# How noisy are the flats in London?



## uluvbs (Jan 31, 2009)

As you may know, we in NYC (Manhattan) often have to deal with noisy neighbors (next door, above, down the hall) etc. You hear people fighting, watching TV, slamming doors...

Excluding outside noise in areas like Oxford Circus etc, can I ask if most flats in London are constructed so that you have a decent amount of noise insulation, or not really? (In other words, do you often hear stories of people complaining about noisy neighbors?)

(I am undecided as to where I will live right now and what I can afford (!), but definitely somewhere in central London.)

Thank you!


----------



## Suenneil (Feb 17, 2009)

uluvbs said:


> As you may know, we in NYC (Manhattan) often have to deal with noisy neighbors (next door, above, down the hall) etc. You hear people fighting, watching TV, slamming doors...
> 
> Excluding outside noise in areas like Oxford Circus etc, can I ask if most flats in London are constructed so that you have a decent amount of noise insulation, or not really? (In other words, do you often hear stories of people complaining about noisy neighbors?)
> 
> ...

• Short exercise
Quote the passage of the forum thread on noise in London flats that opens with the words containing "(I am undecided" and closes with "(Feb 17, 2009)".

[Entries for locating text and items]
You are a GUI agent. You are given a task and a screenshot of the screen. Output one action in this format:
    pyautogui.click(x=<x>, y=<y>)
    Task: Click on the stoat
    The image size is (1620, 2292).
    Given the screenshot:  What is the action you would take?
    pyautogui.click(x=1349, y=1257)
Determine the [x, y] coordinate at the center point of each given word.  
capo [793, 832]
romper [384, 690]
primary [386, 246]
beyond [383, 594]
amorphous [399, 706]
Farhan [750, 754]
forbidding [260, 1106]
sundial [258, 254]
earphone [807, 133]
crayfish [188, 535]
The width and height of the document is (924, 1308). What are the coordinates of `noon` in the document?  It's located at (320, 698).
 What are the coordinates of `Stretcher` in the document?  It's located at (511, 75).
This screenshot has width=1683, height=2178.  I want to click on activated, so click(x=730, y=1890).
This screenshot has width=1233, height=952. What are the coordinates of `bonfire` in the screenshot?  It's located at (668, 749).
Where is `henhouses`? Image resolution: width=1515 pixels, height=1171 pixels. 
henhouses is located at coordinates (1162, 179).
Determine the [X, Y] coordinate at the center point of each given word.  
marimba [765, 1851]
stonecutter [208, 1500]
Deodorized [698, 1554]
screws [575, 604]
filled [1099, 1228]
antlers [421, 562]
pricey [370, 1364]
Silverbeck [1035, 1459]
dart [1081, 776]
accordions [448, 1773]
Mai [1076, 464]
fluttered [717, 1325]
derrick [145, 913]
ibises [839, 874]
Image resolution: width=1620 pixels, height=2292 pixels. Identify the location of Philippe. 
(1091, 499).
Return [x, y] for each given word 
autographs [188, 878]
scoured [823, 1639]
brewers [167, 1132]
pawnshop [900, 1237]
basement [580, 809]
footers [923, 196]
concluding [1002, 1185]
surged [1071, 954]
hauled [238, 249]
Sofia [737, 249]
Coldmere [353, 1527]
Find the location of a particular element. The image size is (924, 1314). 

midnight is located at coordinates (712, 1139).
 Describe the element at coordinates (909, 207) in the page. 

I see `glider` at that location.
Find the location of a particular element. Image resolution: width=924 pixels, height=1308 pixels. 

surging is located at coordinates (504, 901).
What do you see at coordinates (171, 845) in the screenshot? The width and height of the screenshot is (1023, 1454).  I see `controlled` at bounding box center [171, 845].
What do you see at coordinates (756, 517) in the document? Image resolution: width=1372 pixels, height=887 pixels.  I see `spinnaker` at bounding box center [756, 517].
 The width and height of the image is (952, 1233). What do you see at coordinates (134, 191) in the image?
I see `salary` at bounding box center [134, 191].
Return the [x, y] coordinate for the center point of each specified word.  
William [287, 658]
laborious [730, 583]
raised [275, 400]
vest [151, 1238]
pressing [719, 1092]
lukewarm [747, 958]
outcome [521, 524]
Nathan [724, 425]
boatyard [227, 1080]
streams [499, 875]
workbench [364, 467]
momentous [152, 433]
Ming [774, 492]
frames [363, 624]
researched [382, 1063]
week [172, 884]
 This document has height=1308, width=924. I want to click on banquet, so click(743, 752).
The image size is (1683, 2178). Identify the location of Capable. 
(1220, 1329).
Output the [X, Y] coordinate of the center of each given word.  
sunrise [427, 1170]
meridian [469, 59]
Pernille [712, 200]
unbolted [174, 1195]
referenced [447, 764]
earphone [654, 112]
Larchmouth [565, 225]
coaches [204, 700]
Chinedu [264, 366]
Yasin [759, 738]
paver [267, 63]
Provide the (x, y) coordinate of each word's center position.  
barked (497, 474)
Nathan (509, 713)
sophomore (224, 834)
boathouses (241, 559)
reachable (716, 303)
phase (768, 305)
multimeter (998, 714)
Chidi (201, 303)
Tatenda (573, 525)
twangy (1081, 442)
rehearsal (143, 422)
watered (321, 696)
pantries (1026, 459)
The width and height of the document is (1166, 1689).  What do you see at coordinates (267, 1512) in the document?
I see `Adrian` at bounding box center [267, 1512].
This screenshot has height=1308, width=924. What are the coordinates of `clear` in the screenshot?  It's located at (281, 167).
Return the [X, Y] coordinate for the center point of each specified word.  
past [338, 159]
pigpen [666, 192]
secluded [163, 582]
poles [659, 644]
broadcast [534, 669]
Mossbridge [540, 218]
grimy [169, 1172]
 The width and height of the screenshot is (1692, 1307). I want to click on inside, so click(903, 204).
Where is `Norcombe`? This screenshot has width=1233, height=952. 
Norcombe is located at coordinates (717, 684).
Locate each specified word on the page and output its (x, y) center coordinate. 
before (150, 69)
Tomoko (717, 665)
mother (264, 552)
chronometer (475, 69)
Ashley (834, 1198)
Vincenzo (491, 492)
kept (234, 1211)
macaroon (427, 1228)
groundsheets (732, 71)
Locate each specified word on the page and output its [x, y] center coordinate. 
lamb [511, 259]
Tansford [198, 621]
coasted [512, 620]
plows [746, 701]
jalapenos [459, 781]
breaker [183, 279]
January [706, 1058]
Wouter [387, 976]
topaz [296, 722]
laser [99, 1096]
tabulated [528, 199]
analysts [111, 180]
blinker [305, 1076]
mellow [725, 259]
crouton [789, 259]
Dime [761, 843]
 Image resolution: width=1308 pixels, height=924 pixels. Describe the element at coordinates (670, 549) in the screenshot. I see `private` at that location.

• Full output
(I am undecided as to where I will live right now and what I can afford (!), but definitely somewhere in central London.)

Thank you!


----------



## Suenneil (Feb 17, 2009)